# Could this mealy cock be spread?



## johnbt

I have attached pictures of a pair of my rollers that have breed some spread chicks. Pictures of some young following also.

Thanks,

John


----------



## johnbt

Young ones from this pair.


----------



## johnbt

More pictures...


----------



## nzpouter

where's the pic of the spread chick?


----------



## NZ Pigeon

Hey Andrew, Its the black one in the background of the last pic and in the second to last pic, The one tail feather that is not white is completely Black and has no tail bar


----------



## nzpouter

I think that one is a t pattern, you still can see a bit of blue showing on the shield.


----------



## NZ Pigeon

It could be a t check, The owner said it had a black tail with no bar though which would mean spread, What about the red bird in the third to last pic? Is the a red spread/lavender?


----------



## nzpouter

that one is a bit suspect... although I did breed a bird with that colouring which matured with a faint bar... then again.. look at the bar on the silver bird... 
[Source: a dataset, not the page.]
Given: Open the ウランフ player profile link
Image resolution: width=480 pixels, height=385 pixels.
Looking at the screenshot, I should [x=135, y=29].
OP, is the pair in a separate compartment or is it a comunal loft? The pics of the pair doesn't appear to be spread birds.


----------



## johnbt

The pair have been in a breeding cage on their own.


----------



## nzpouter

do you have pic of the baldhead chick with it's wing and tail spread?


----------



## johnbt

Give me a couple of minutes I'll see what I can do.


----------



## johnbt

Couple of pictures. Another following.

John


----------



## johnbt

Not sure how the bird looks in the pictures, but in the hand it really is very black. This pair have laid again. Not sure if I will let them raise them or if I will put the eggs under some tumblers, but I will let them hatch. I'm separating the pairs now as I wean the young.


----------



## nzpouter

that is black.... strange, as one of the parents appears spread....


----------



## NZ Pigeon

Yup It is Black, Andrew, Do you mean none of the parents appears spread? I thought that was strange too, The check hen is def not spread so the ash red mealey must be spread. I noticed the mealey cock has a real dark flack up his shield which is common in red spreads that carry blue.


----------



## johnbt

The pair are sitting on eggs again. I let you know what I get this time. What would you call the barred young one?
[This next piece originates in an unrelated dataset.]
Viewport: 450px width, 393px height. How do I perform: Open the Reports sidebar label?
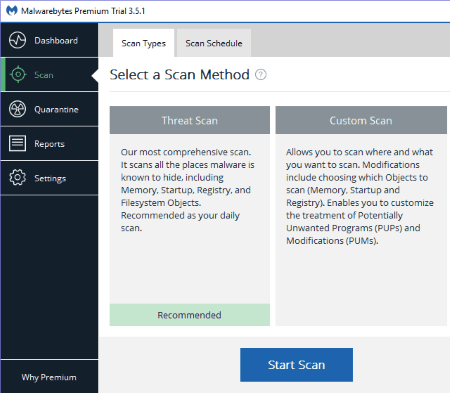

Thanks for the time you are spent on this for me.

John


----------



## NZ Pigeon

Looking at the tail I would guess it is an ash red spread, It looks a little like a dilute blue bar (silver) except for the tail and flights. I have an ash red spread bar roller that looked exactly the same until it moulted through and then it looked a lot redder, Now you can see without doubt that it is a red spread bar.


----------



## george simon

*Were these birds bred in cages, or open loft nests boxes? From the looks of all those young my guess is more you may have more then one cock bird topping the hen.* GEORGE


----------



## NZ Pigeon

johnbt said:


> The pair have been in a breeding cage on their own.
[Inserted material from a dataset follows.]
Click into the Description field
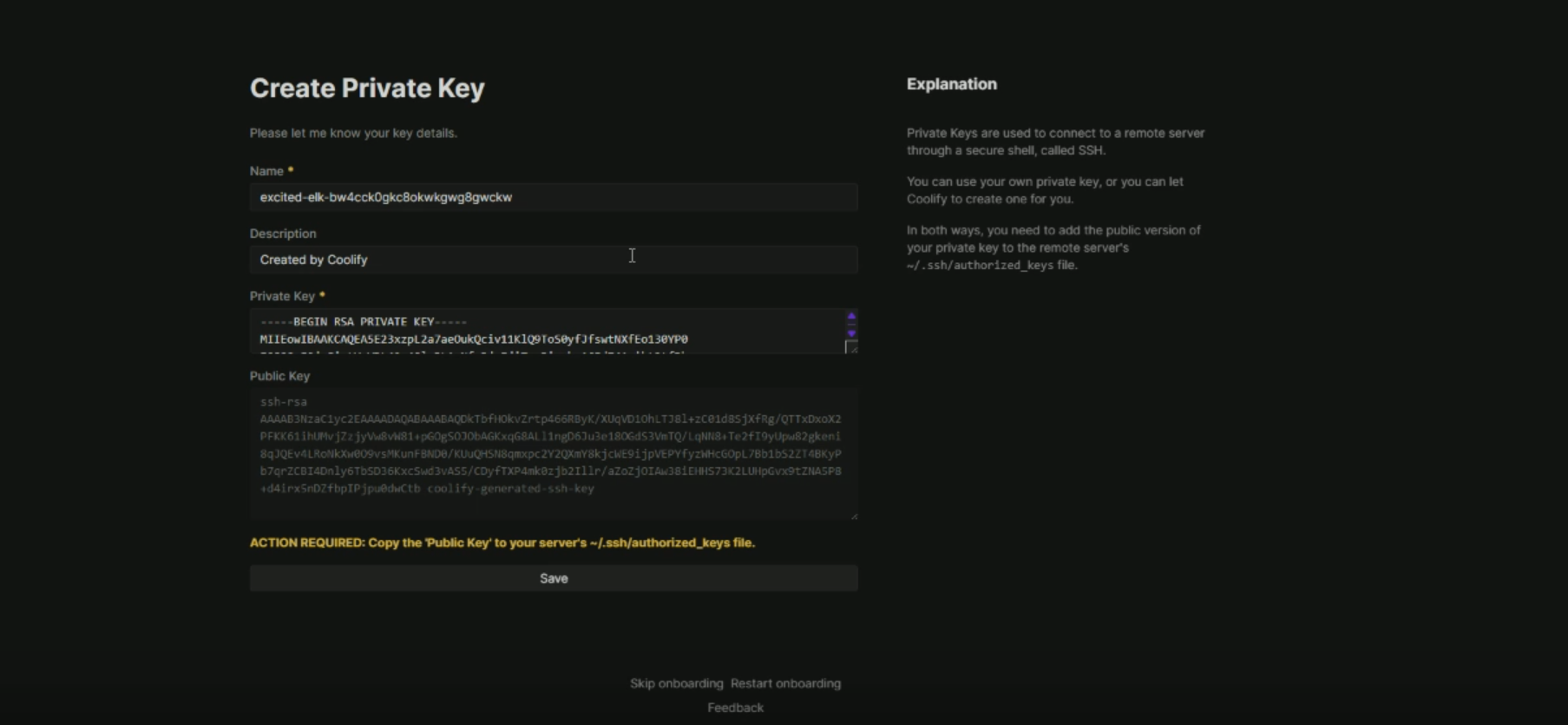tap(553, 260)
Here is your answer George


----------



## george simon

NZ Pigeon said:


> Here is your answer George


*Very intresting* GEORGE


----------



## NZ Pigeon

george simon said:


> *Were these birds bred in cages, or open loft nests boxes? From the looks of all those young my guess is more you may have more then one cock bird topping the hen.* GEORGE


We covered that option off and it seems that its not the case, I would think the only other viable option is that the mealey is spread, I personally have red spreads in my loft that have almost fully showing bars like this one.


----------



## NZ Pigeon

george simon said:


> *Very intresting* GEORGE


Yes it is interesting indeed. I must admit I placed my bets on the hen being topped by a different cock.


----------



## johnbt

All by pairs are separated in their own breeding cages. These birds have been paired up since August last year. The blue checker and the lavender were in earlier rounds to the bar and black. I was just updating my records and noticed that I may not have posted a picture of the lavenders nest mate. I'll go and have a look for the birds in a minute. I have to checked the ring numbers I can't remember them all anymore.

I have a round from a pair of Australian Performing Tumblers - a yellow cock and dilute kite hen that are equally confusing. I have tried the local breeders and a another good forum without a definite conclusion. I was asked regarding this query if the birds were separated also (which they were). I think the final verdict was that the birds weren't the parents and the father had to be a red ash which I don't have. If you are interested I could start another thread regarding the colour of these two young ones.

Thanks,

John


----------



## thepigeonkey

thats interesting, I guess the mealey cock could be spread, I knew spread varied alot but not that much, he almost looks normal ash red bar pied.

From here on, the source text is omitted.